Spinster's £2m present for the past stuns museum
SHE was a regular face at Scotland's national museum, strolling its learned halls and enthusiastically attending its popular lectures despite her advancing years.
Adele Stewart would bring gifts – ranging from a 19th-century glove stretcher to a 1960s plastic shopping basket probably found in skips – to add to its collection. The septuagenarian even forked out 500 to be an official patron.
But officials at the National Museums of Scotland have now been stunned by the extent of her generosity. Adele, who died aged 79 in 2006, has left the Edinburgh institution 2m, the bulk of her estate, in her will.
The bequest is the largest in the 147-year history of the museum, which is currently undergoing a multi-million-pound modernisation programme. A new gallery will be named in her honour when work is completed in 2011.
The money is believed to have been left to her by her father, who inherited it from a maternal aunt who had instilled a love of the past and museums into her nephew. He, in turn, passed on that love to his daughter, who never married, expressing the wish before he died that on her death the family legacy should be left to the museum.
Dr Gordon Rintoul, the director of the National Museums Scotland, said: "Adele Stewart was a great supporter of our work and aspirations, and we are honoured and touched that she has remembered us in this way.
"She was a proud Scot who had travelled the world, took a deep interest in cultural and community activities and was deeply connected to Edinburgh and its institutions. Not only that, she was also determined that others should experience the educational benefit and enjoyment that she herself gained from the museum."
Friends said the gesture summed up the life of the "kind-hearted old lady" who lived modestly in her terraced home, which was full of objects she had collected from the streets of Edinburgh.
Canon Tim Morris, the minister at the Episcopalian Church of the Good Shepherd in Murrayfield, said: "The bequest to the museum is typical of her generosity and her lifelong love of learning and history that she wanted to share with others.
"She was someone with eccentricities rather than being a full-blown eccentric. She was one of those lovely ladies who people always liked talking with because you never came away without learning something interesting about life or literature.
"One of her favourite sayings was she wanted to help bring the past into the present so that other people could enjoy it as much as she did."

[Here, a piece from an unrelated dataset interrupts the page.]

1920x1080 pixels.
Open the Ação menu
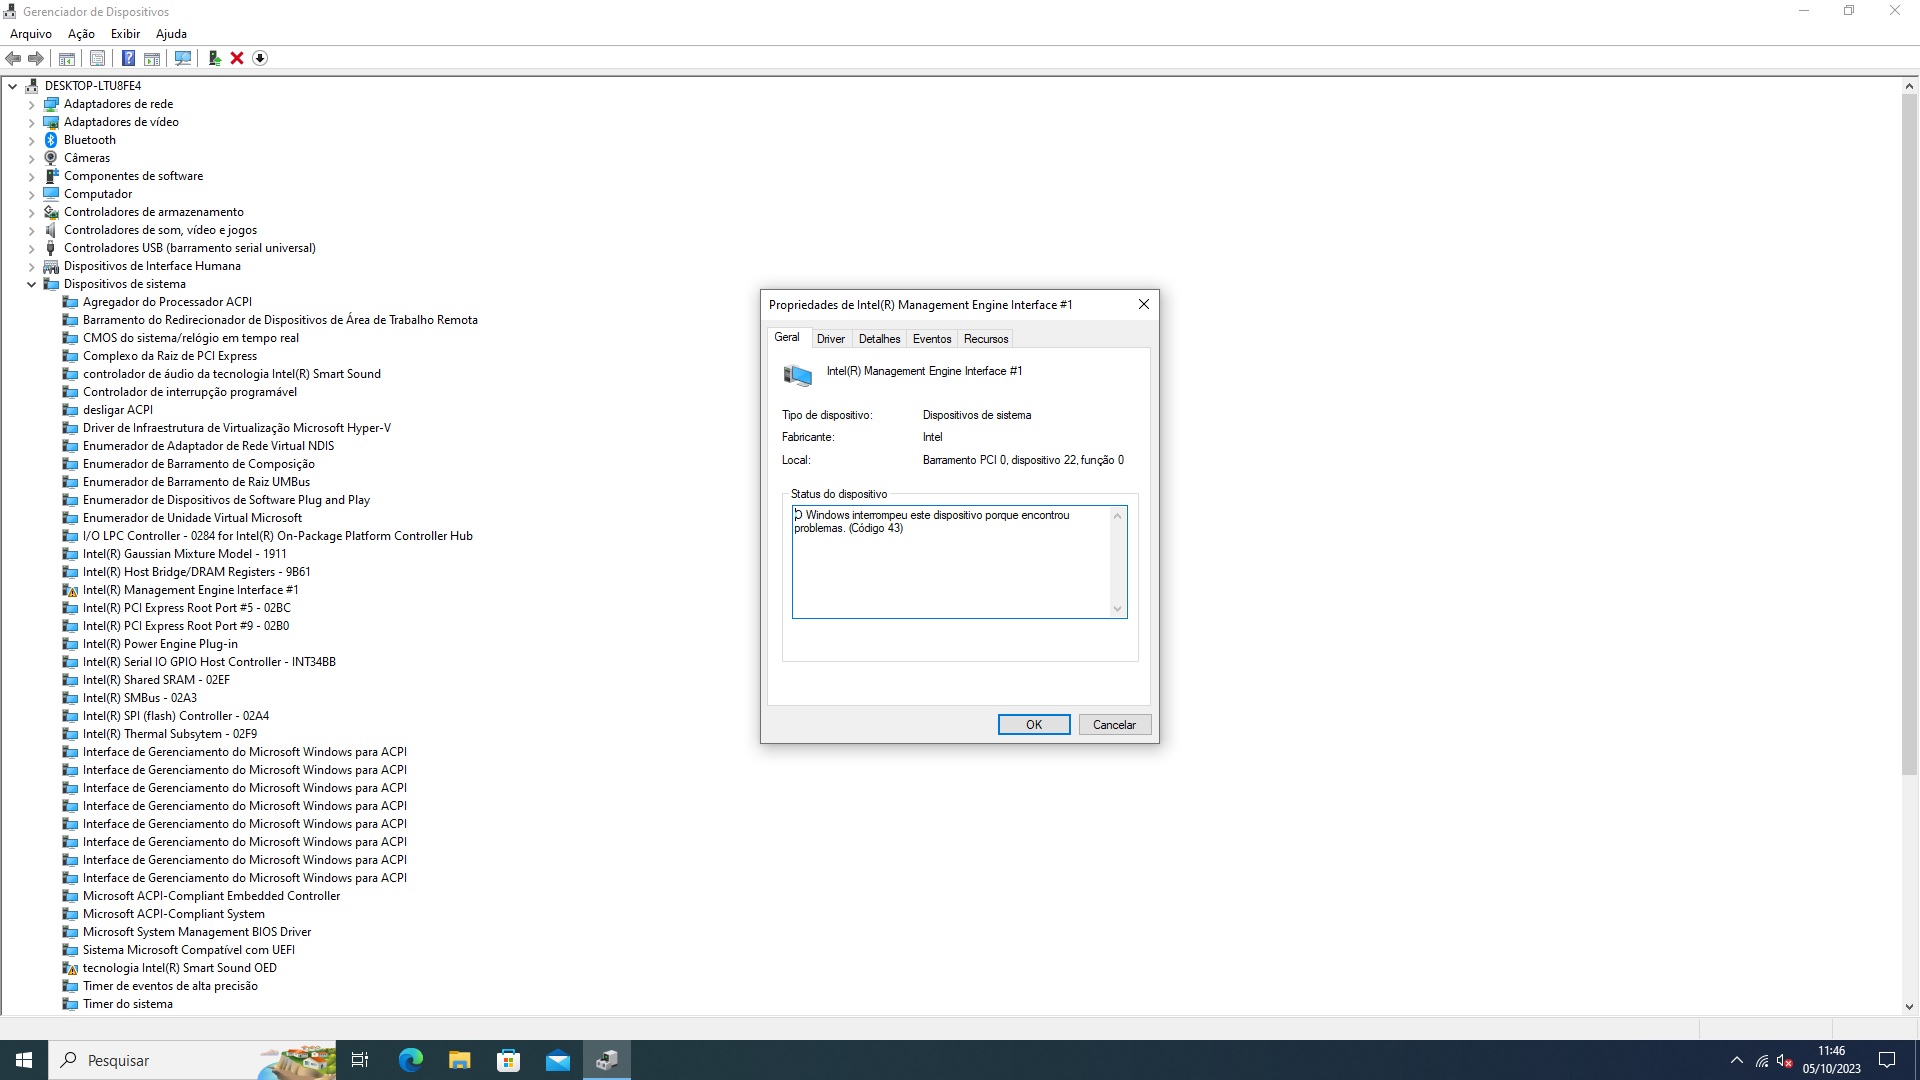(81, 34)
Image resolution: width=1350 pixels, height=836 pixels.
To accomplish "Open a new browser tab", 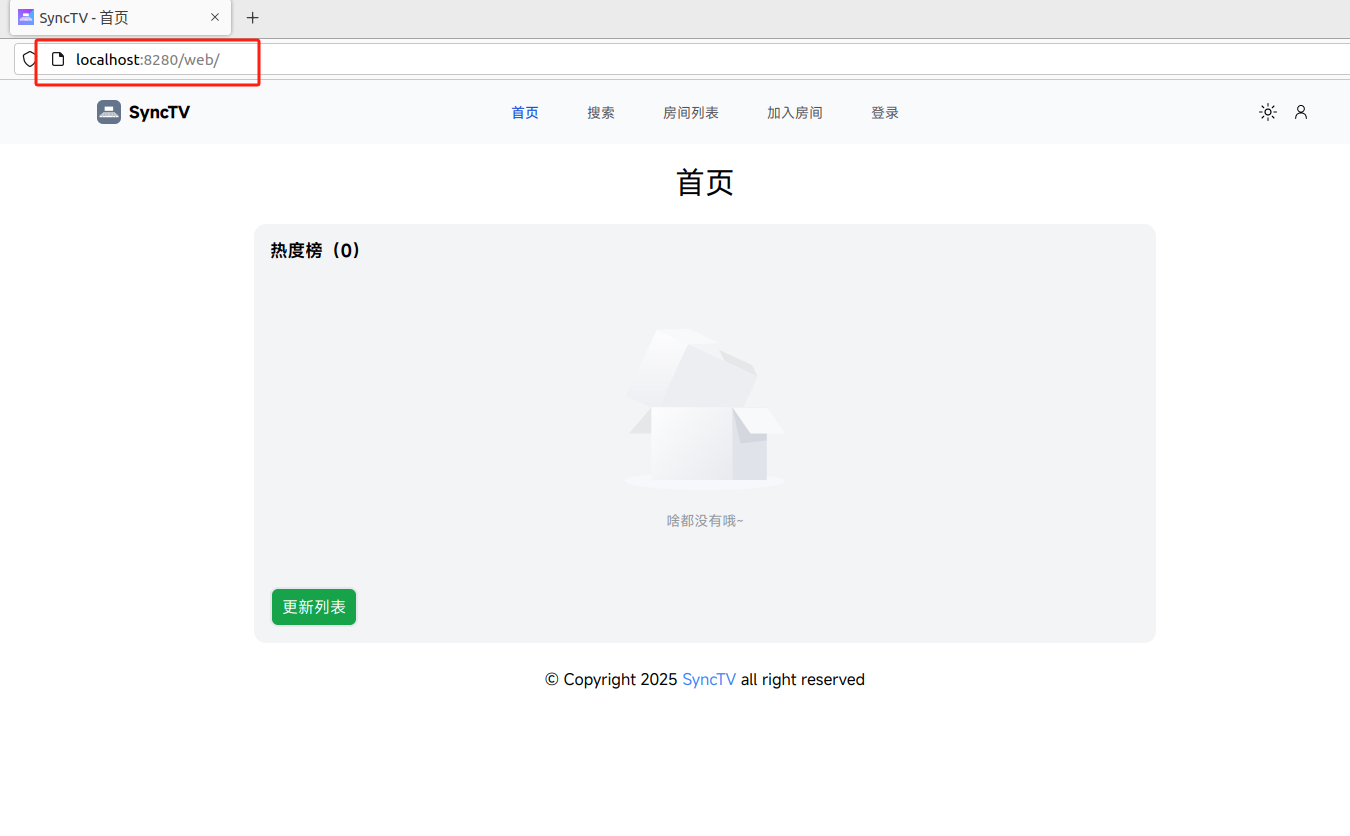I will click(252, 17).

Adele was born in 1923 to Scottish parents who were forging a new life in the Far East. Her father, William Gordon Stewart, a Heriot-Watt University graduate in 1919, was a Scottish chartered engineer who joined the Public Works department in Malaya, then a British colony, and later moved on to Singapore. Her mother is believed to have died early in Adele's life.
With his daughter at school in England, William Stewart was captured by Japanese forces during the Second World War and spent time in a prisoner of war camp. Reunited after hostilities ceased, they lived in Australia before returning to Scotland in the 1960s.
Her father took part-time lecturing posts at universities until his retirement, and after his death in the 1980s, Adele, who never married, continued to live at their home in Coltbridge Terrace.
Over the years she became a regular visitor to the museum, the National Library of Scotland and National Trust properties. She was also an active member of her church and the Scottish Costume Society, because of her love of textiles.
Canon Morris first came to know her after he took over the Murrayfield church in 2002. She had been a member of the congregation for 40 years. She was then well into her seventies.
"She was incredibly active, rarely in her house because she would be going off to philosophical and literary meetings. All her life she was accumulating knowledge and wisdom," he said.
"She had jobs when she was younger but the impression was that she took them to keep her busy rather then needing to work.
"But she never gave the impression that she had a particularly wealthy background. She always dressed in clothes that were reminiscent of the 1940s, with large hats. She was always neatly turned out but by no means fashionable. It didn't bother her. She was a picture of old-fashioned gentility."
Despite her friendliness towards everyone she met, Morris said she kept her personal life "very close to her chest".
"She always kept quiet about her background. She was quite a private person who never let people get that close to her, although she had a wide range of interests. She never married – although there was talk about a young man who died in the war. I believe there are distant cousins living in the area, but she never gave the impression that they were close."
One of her traits was to forage in skips on her way home. "She would collect things from skips and was a hoarder but she collected things mainly to pass on to other people who she thought would get use out of it."
Adele was also concerned about litter on the streets near her home. "She would go along picking up litter, like sweet papers, and stick them in a plastic bag," Morris added.
Sandy Richardson, head of development at the museum, said Adele's memory would be honoured by naming the new World Cultures Gallery after her. "We are considering how best to use the bequest in a way that Adele would have appreciated.
"We do get legacies on a regular basis but usually in the range of around 5,000 to 50,000. A bequest on this scale is highly unusual."
Richardson met Adele on several occasions and was once invited to her home for tea. "She mentioned she might leave us something in her will, but none of us expected anything of this incredible scale."